[Work to complete]: Identify, in the records below, every line where the string "target" appears, and copy each such line.

++++++++++

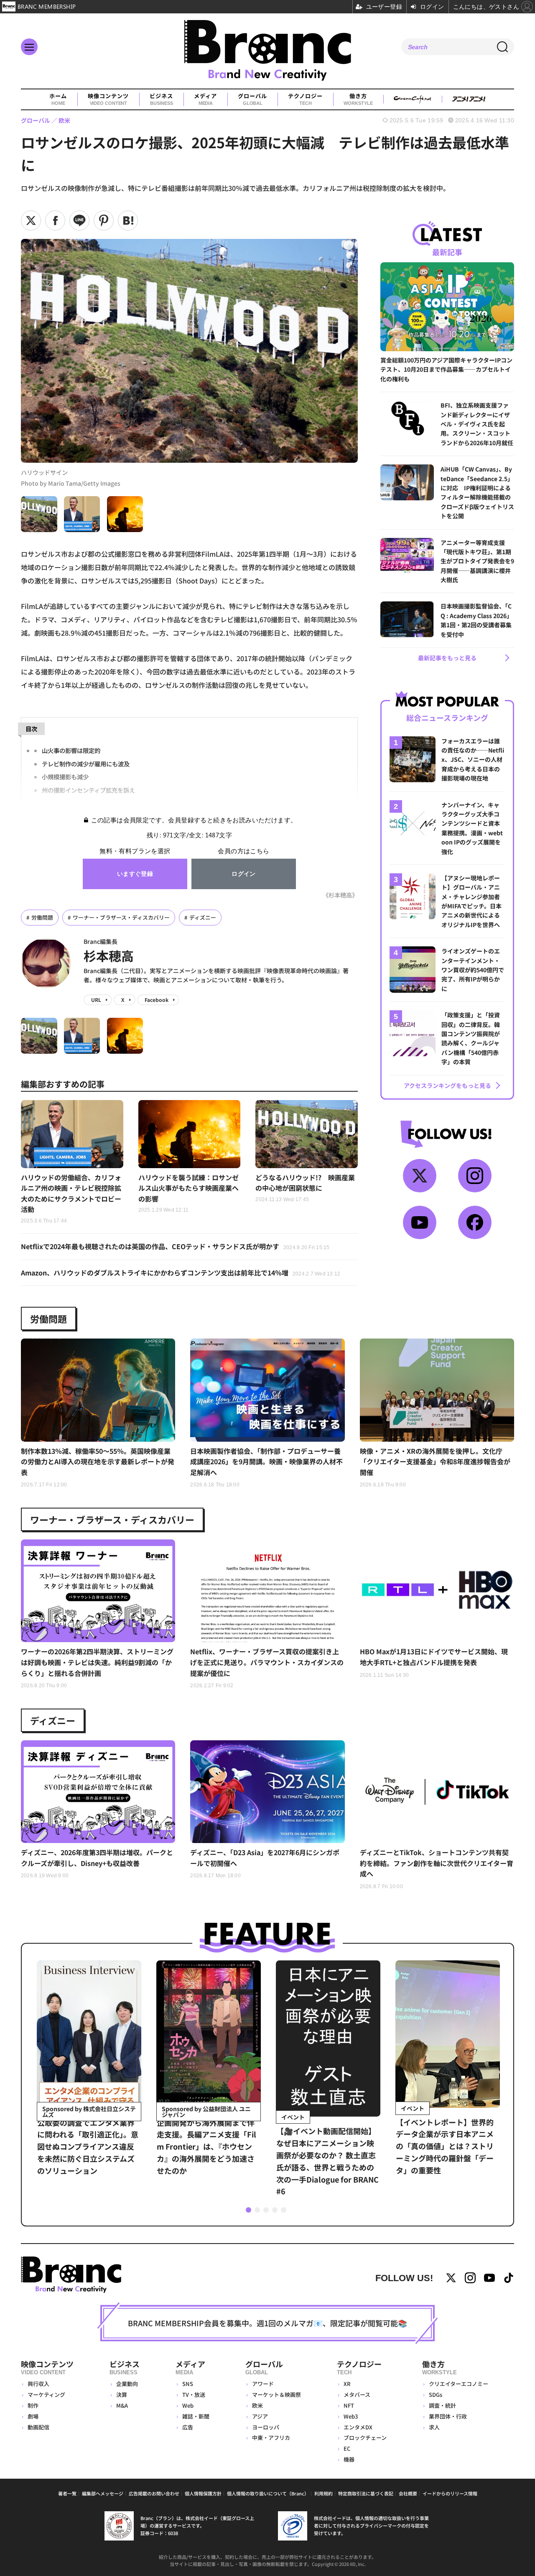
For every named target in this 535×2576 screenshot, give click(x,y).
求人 (434, 2427)
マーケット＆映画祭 (276, 2395)
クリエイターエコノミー (458, 2384)
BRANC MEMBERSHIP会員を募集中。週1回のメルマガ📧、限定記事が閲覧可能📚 (267, 2322)
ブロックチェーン (365, 2438)
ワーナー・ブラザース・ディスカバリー (121, 917)
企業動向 (127, 2384)
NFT (349, 2405)
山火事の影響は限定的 (71, 750)
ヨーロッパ (265, 2427)
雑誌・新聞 (195, 2416)
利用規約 (323, 2493)
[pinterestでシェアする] (104, 220)
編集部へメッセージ (102, 2493)
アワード (263, 2384)
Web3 (351, 2416)
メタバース (357, 2395)
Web (188, 2405)
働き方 (358, 99)
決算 (121, 2395)
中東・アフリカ (271, 2438)
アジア (260, 2416)
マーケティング (46, 2395)
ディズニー (202, 917)
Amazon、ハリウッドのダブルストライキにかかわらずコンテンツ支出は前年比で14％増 (180, 1273)
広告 (187, 2427)
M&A (122, 2405)
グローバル (252, 99)
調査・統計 (442, 2405)
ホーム (58, 99)
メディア (205, 99)
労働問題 (42, 917)
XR (347, 2384)
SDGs (435, 2395)
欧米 (257, 2405)
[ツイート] (31, 220)
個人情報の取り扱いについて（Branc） (268, 2493)
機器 (349, 2459)
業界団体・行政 (448, 2416)
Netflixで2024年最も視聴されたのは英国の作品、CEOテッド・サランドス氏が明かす (175, 1246)
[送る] (79, 220)
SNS (187, 2384)
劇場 (33, 2416)
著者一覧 (67, 2493)
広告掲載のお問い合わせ (154, 2493)
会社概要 (408, 2493)
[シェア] (55, 220)
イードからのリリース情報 (450, 2493)
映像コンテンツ (108, 99)
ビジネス (161, 99)
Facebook (156, 999)
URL (96, 999)
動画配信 (38, 2427)
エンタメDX (358, 2427)
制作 (33, 2405)
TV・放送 (193, 2395)
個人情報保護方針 (203, 2493)
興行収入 (38, 2384)
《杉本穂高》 (340, 894)
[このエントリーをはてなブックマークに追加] (128, 220)
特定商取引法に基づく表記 (365, 2493)
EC (347, 2448)
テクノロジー (305, 99)
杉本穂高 (109, 955)
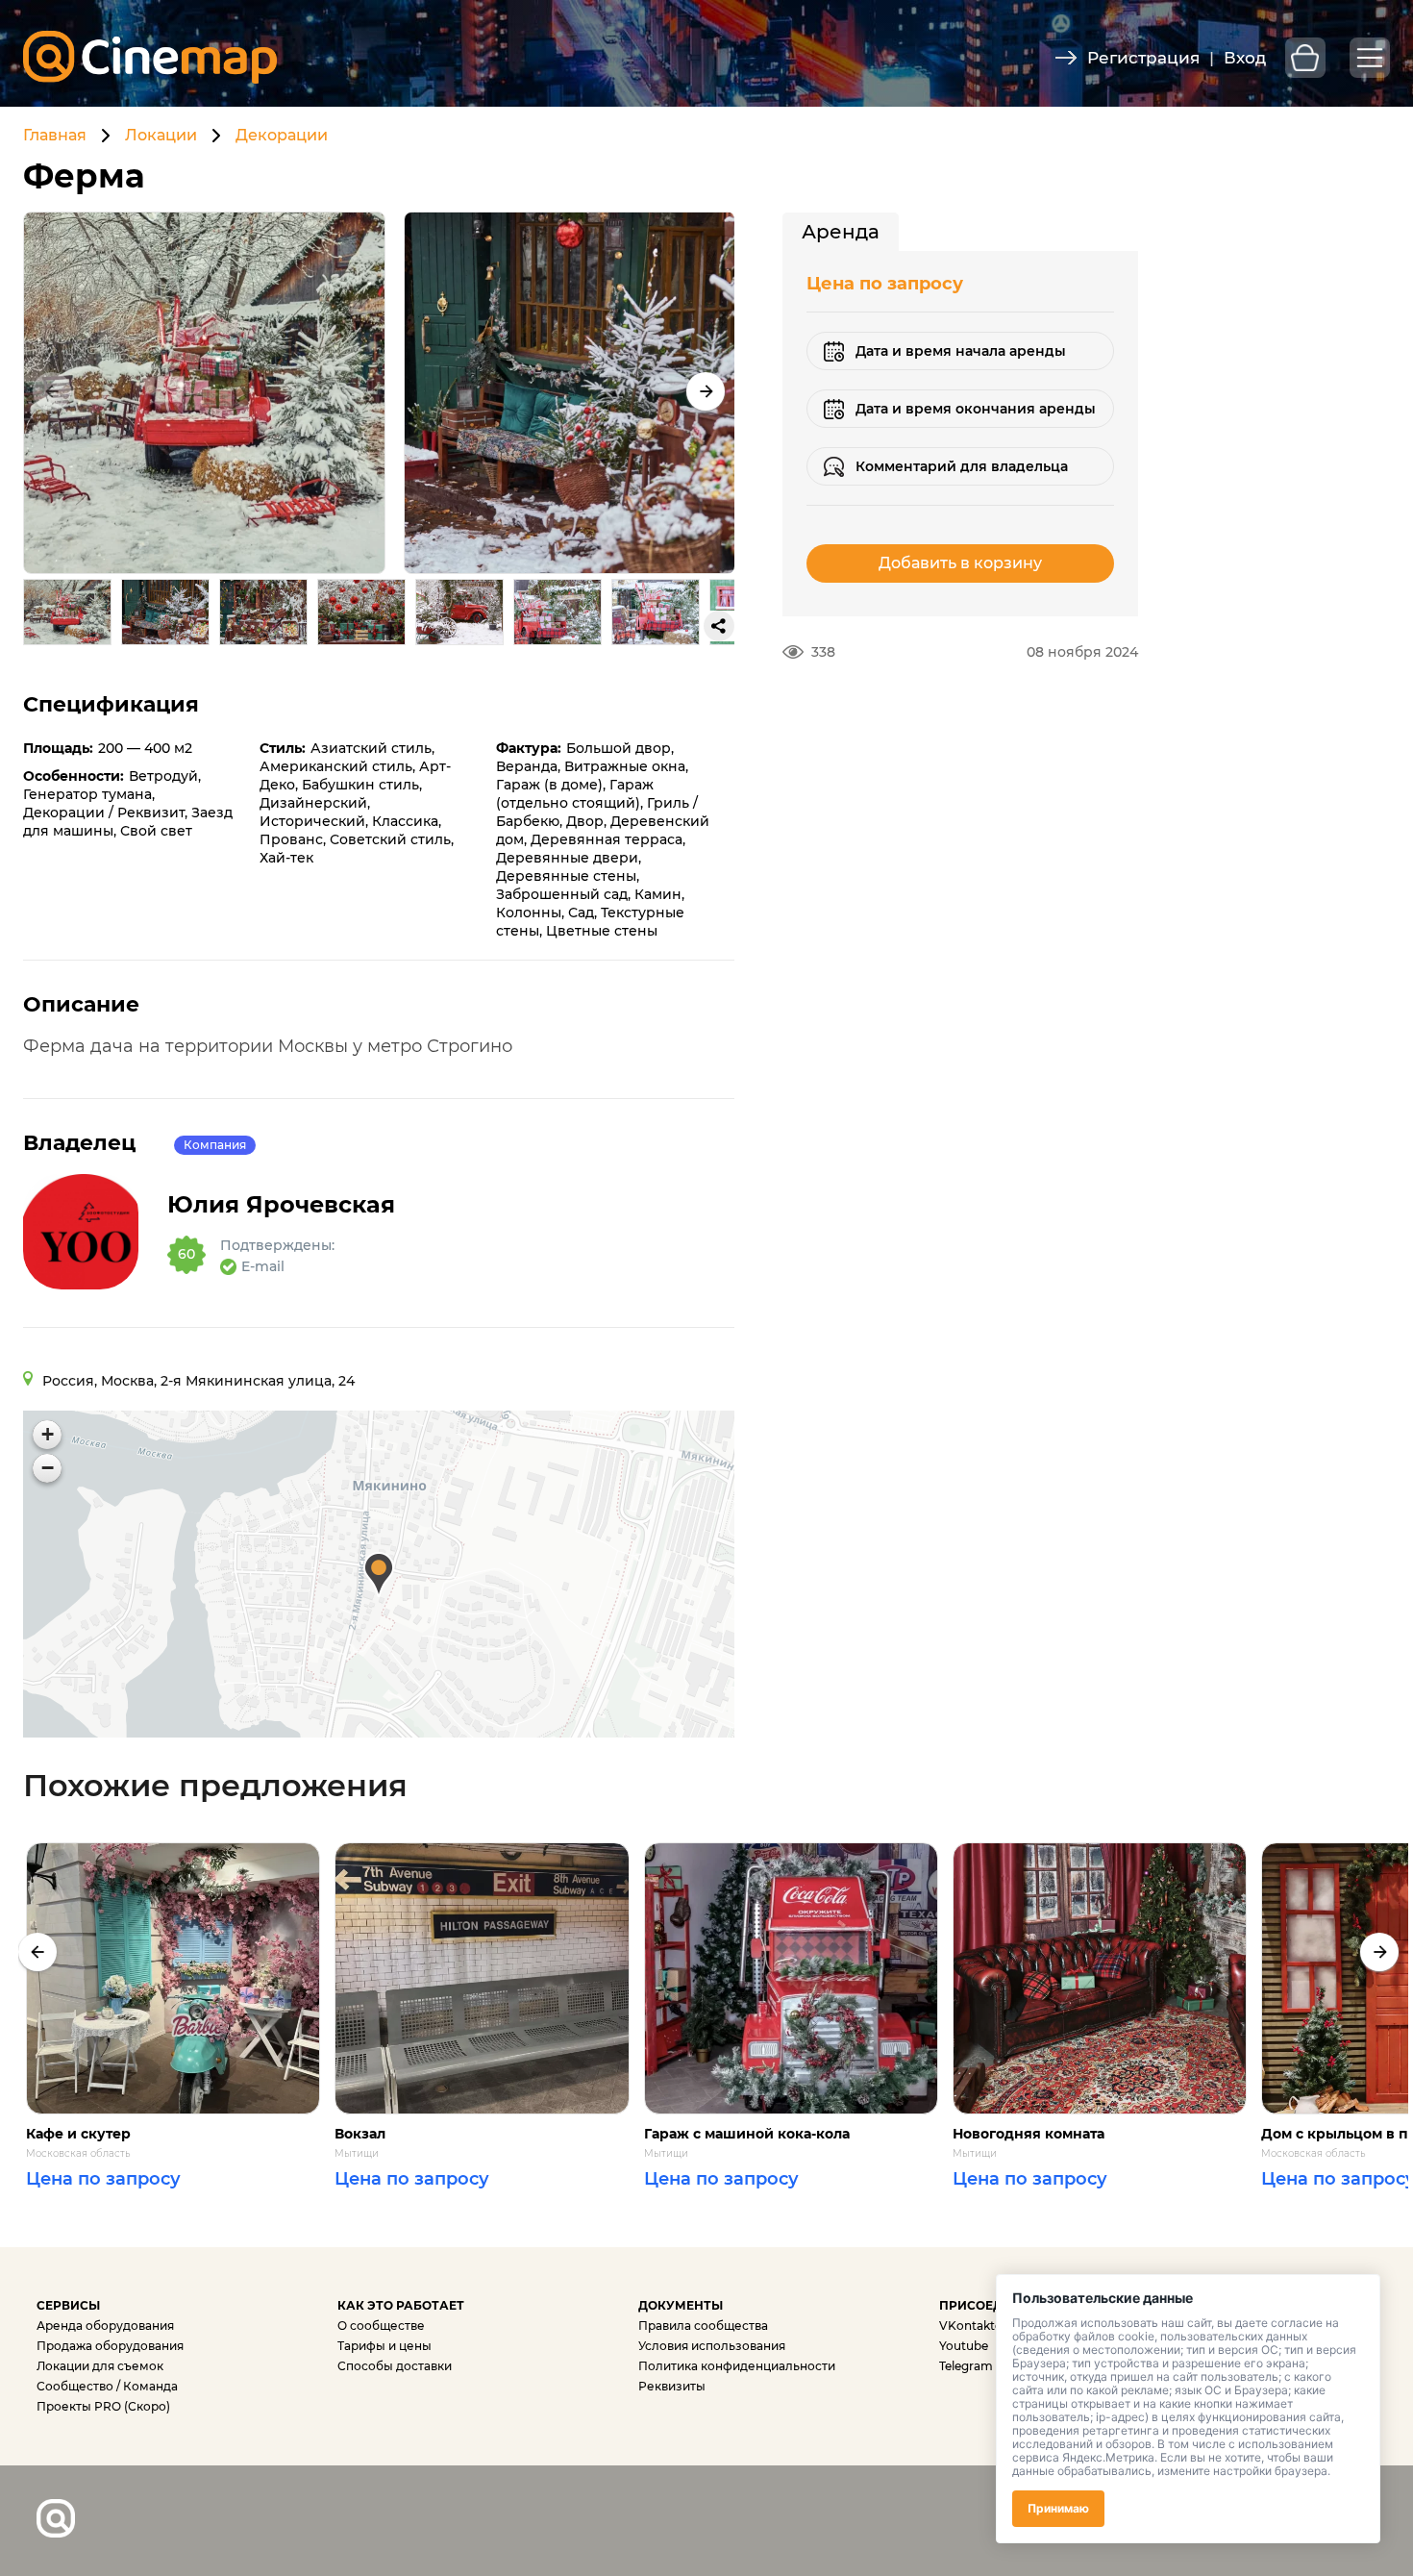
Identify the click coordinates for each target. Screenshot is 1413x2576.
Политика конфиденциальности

++++++++++

[Task solution]:
For every named target in this 535×2576 screenshot, give click(x,y).
Identify the click coordinates for each target. Screenshot is 1413x2576.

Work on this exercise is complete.